Wednesday, March 08, 2006

Just Interesting

Good Morning sweety. U were just on my mind and wanted to take a min. b4 work to let u know that u're blessed and highly favored. luv always yours truly T****** G****** Sr.

From: TG
3/08/06 6:16am


I hit “delete” as I rode in silence this morning to work. It’s weird how I haven’t heard from him since the whole baby situation, but this particular morning, he texts me. I guess one thing hasn’t changed. He still feels my moods. I guess I threw out such strong vibes yesterday that he had to feel it. lol

Last night was interesting for me. It started off normal, I ended up doing about 3 days worth of work in 4 hours, which exhausted me, but I was fine once I got off. I took my friend to kinko’s and all was well. Got home and did my usual routine of checking messages, showering, watching Bernie Mac and finding my lounge-around-the-house shirt. I blindly reached into my drawer without a care in the world, grabbed a white shirt and attempt to put it on. As I pulled it over my head a familiar smell filled my nose. I knew that smell well. I immediately looked down at the shirt I just put on and realized that it was TG’s shirt. I have no idea how he gets his clothes to smell like that, but it’s very distinct, and it doesn’t go away until after 2-3 washes.
It had T****** spelled out right on the front. I didn’t know I still had that shirt. I made every effort to give him back or hide all of his things, but somehow this one was overlooked. Maybe because it was turned inside out and I figured it was mine. *shrug* But looking at myself in the mirror with this shirt on… one I wore SO MANY nights at his house because I joked that I was his number one cheerleader, sponsor, and head of the TG fanclub… floods of memories came back. I was no longer in my house, in my room. I was there in his place. And it stung.

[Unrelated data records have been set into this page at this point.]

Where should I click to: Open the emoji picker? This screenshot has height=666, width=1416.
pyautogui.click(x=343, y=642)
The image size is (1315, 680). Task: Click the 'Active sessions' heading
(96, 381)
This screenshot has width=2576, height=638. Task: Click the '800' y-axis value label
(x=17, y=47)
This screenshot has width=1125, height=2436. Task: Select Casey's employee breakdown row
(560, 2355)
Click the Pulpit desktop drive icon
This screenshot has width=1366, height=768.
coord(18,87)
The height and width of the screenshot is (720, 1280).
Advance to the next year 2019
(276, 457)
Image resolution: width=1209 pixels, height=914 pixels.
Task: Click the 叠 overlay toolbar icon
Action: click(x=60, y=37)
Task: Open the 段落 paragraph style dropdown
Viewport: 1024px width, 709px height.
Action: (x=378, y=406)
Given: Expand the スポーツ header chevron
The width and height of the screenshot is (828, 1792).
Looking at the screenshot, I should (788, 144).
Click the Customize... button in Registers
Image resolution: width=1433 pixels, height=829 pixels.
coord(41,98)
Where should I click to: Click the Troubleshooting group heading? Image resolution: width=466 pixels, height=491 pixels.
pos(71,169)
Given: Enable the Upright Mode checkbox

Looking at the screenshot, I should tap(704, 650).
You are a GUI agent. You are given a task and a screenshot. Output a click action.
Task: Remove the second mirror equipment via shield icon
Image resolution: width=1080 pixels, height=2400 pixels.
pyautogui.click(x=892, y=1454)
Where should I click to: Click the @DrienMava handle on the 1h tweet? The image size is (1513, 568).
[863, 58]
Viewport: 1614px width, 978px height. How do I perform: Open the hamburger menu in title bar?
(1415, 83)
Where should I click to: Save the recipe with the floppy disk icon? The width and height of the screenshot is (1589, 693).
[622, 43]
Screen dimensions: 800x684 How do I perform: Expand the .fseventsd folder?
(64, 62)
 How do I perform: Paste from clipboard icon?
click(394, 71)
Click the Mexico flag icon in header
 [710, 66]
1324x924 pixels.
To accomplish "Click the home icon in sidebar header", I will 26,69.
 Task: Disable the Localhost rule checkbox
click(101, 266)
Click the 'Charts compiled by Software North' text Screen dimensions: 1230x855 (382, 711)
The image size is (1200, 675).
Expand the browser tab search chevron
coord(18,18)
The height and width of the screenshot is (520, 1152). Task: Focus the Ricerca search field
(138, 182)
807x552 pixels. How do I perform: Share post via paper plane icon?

It was at that moment last night that I realized that I haven’t been honest with myself. I’ve allowed myself to be hurt, to grieve, to wonder why, to cry…and all that comes with breakups except for that one thing. The one emotion that I’ve suppressed and made excuses for him so that I didn’t have to feel. The very thing I don’t know how to express. That thing that bubbled up in my so explosively last night until I could no longer deny it. I had to be honest. And for the first time, I looked in the mirror at myself with tears in my eyes and softly said.

"I’m angry."

I couldn’t stop saying it. I couldn’t stop feeling it. Rage felt like it was oozing out of my pores and I didn’t know what to do with it. Before I knew it, I found myself throwing pillows at my head board between uncontrollable sobs and fierce yelling the air. I told him everything I REALLY felt. I told him how mad I really was. I told him how much I resented him for leaving me at the time i needed him the most. I told him how I really blamed him for losing baby. I told him how much I loathed the lies he told me.
The more I yelled, the more I cried. The more I cried, the more I felt all of the hurt that was still VERY present and VERY real. The more hurt I felt, the angrier I was that he was the source of this pain.

I yelled until I made myself hoarse. I cried until I choked, coughed and almost threw up. I kicked, punched the bed, and threw pillows until I was too exhausted to move. I collapsed on the bed in a big puddle of tears. I was tired, my face was puffy, my eyes were red…I had a bruise on my leg and I had no idea how I just hurt it. I layed there and allowed myself to find it’s normal state of peace again.
I hoped that my words resonated through the air and down to Columbus. I hoped as he laid by her, his eyes popped open and my voice filled his head. I hoped that at least one second of his day was filled with remorse on how he did me and Baby. I knew that my hopes were probably unrequited.

I was okay with that. I said my peace and fell asleep easily.

Imagine my surprise upon waking up and finding a text from him.

Nothing major was said. Nothing to read into. But..

It was … interesting. Just interesting.